Öl erhitzen, Zwiebel und geschnittene Rüben darin leicht anbraten.
Gemüsebrühe zugießen, aufkochen und 20 Minuten garen.
Kartoffel und Karotten schölen, waschen und ebenfalls würfelig schneiden. Zum Gemüse geben und
weitere 10 Minuten garen. Lauch in dünne Scheiben oder Julienne (Streifen) schneiden. Mit den Erbsen unter
das Gemüse mischen und 5 Minuten weitergaren. Gefürfelte Gewürzgurken und Petersilie untermischen.
Mit Apfelessig, Honig, Salz und Pfeffer würzen. Kurz vor dem Servieren mit fein gehacktem Schnittlauch bestreuen.
Tipp:
Etwas gesalzenen Sauerrahm als Beigabe.
Rote Rübe (Rote Beete):
Zur Familie der Gänsefußgewächse (Chenopodiaceae) gehörig ist die Rote Rübe verwandt mit der Zuckerrübe
und mit Spinat, Mangold und der Melde.
Schon in früheren Zeiten galt die Rote Rübe wegen eben dieser roten Farbe als blutbildende Heilpflanze und man
sagte ihr eine stärkende Wirkung nach. Die Rote Rübe hat einen besonders hohen Gehalt an Eisen und Folsäure,
die für die Bildung der roten Blutzellen wichtig ist.
Die Roten Rüben enthalten aber noch zahlreiche weitere wertvolle Mineralstoffe und Vitamine: Kalzium,
Kalium, Magnesium, Mangan, Phosphor, Jod, Natrium, Vitamin C, Vitamin B-Komplexe und das Provitamin A.

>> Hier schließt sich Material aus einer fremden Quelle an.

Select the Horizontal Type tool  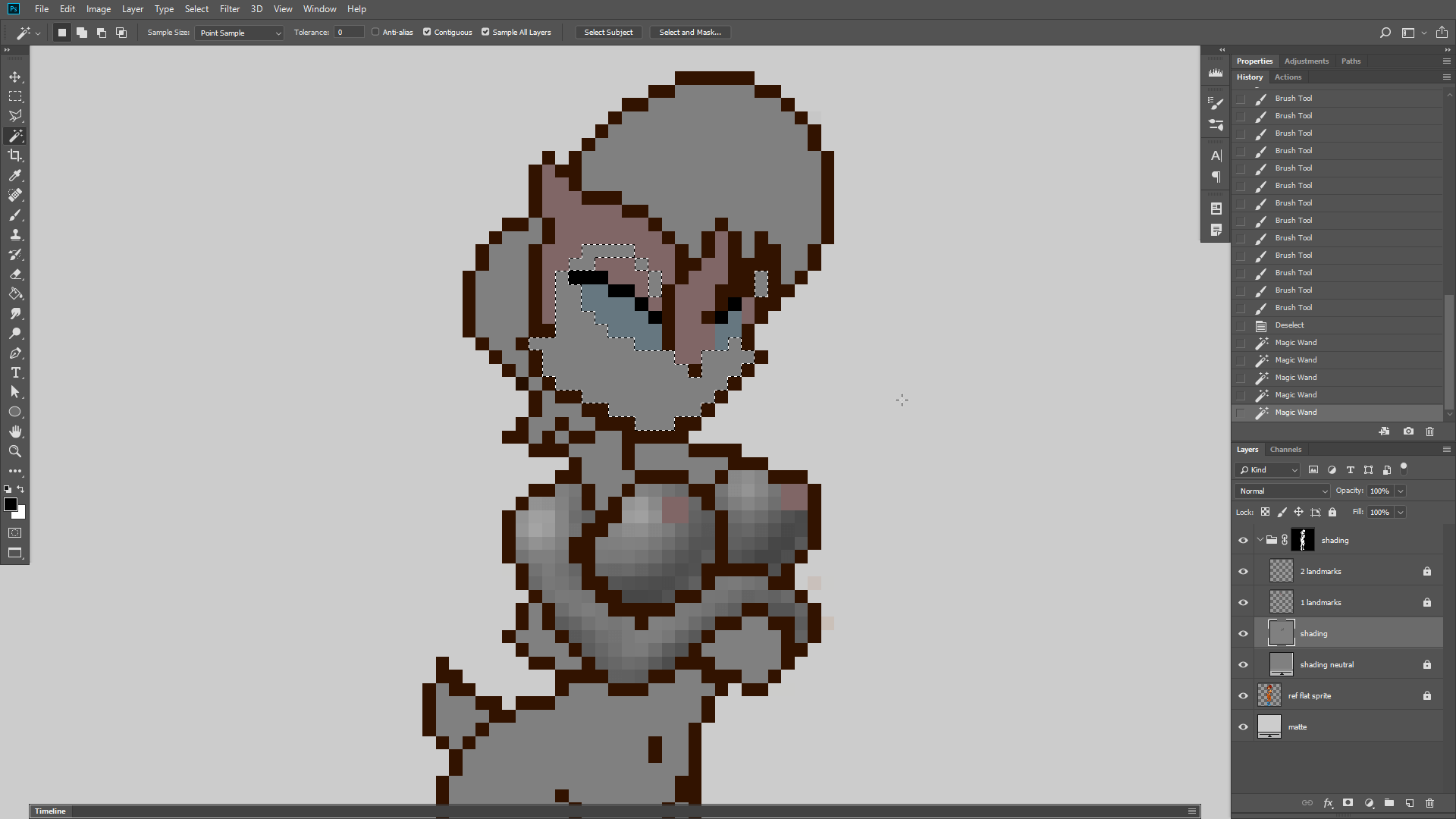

Sie sind reich an Eiweiß und Kohlehydraten und sind fettarm.
Die außerdem noch in der Roten Rübe enthaltenen Saponine und Flavonoide gelten als krebsvorbeugend
und immunstimulierend, und der Farbstoff Betatin gilt als Polyphenol ebenfalls als Krebsschutz und
immunsystemstärkend, außerdem als antioxidativ, blutdrucksenkend und antithrombotisch sowie appetitanregend.

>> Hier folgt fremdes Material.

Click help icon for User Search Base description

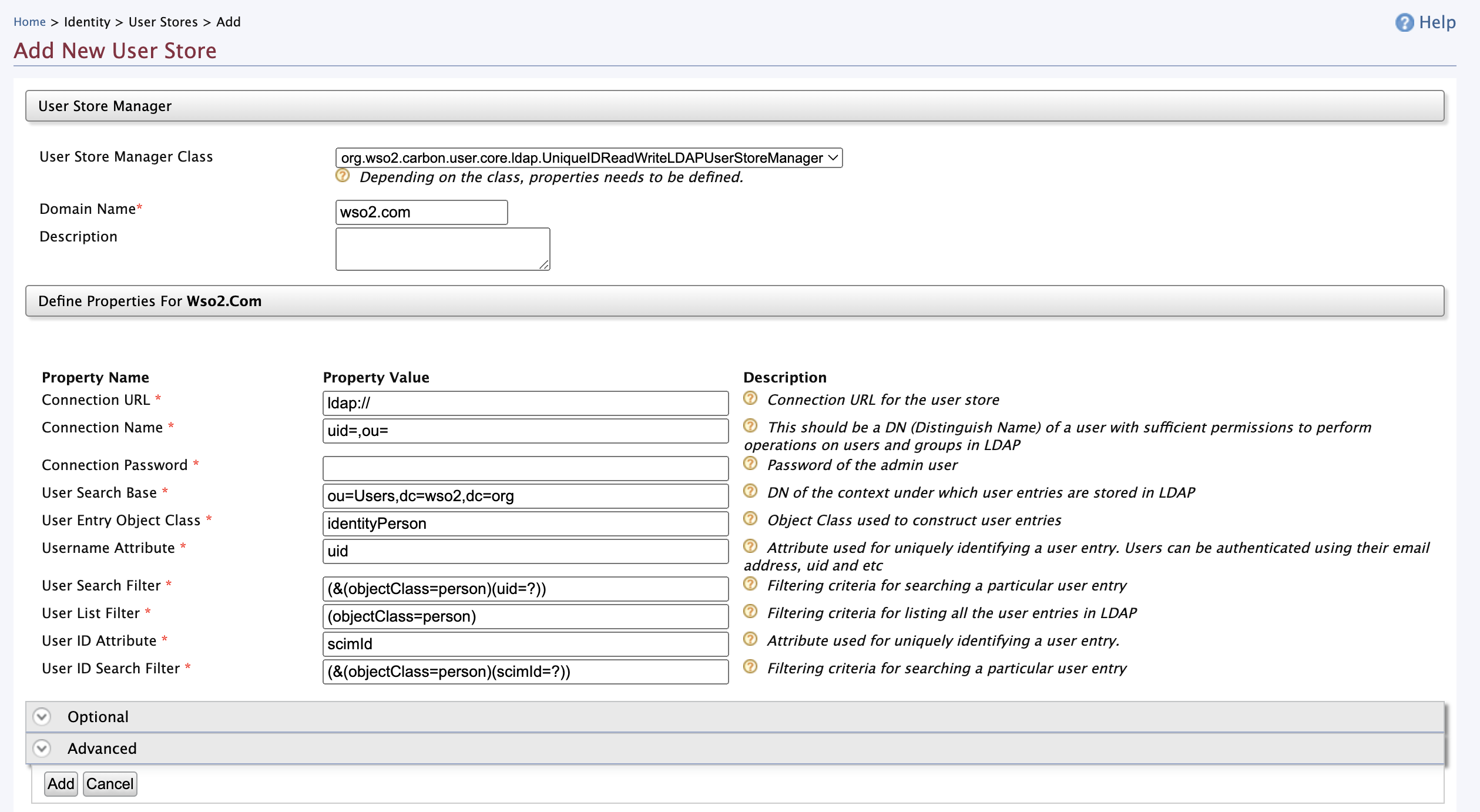(x=750, y=491)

Die Blätter können gekocht gleichfalls verzehrt werden. Sie sind reich an Vitaminen und Mineralstoffen und
unterstützen die Funktion der Leber.
Allerdings sollten Menschen, die zur Bildung von Nierensteinen (Calcium-Oxalat-Steine) neigen (z.B. Morbus-Crohn-Patienten), Rote Rübe und verwandte Gemüsesorten nur in Maßen genießen, da sie reich an Oxalsäure ist.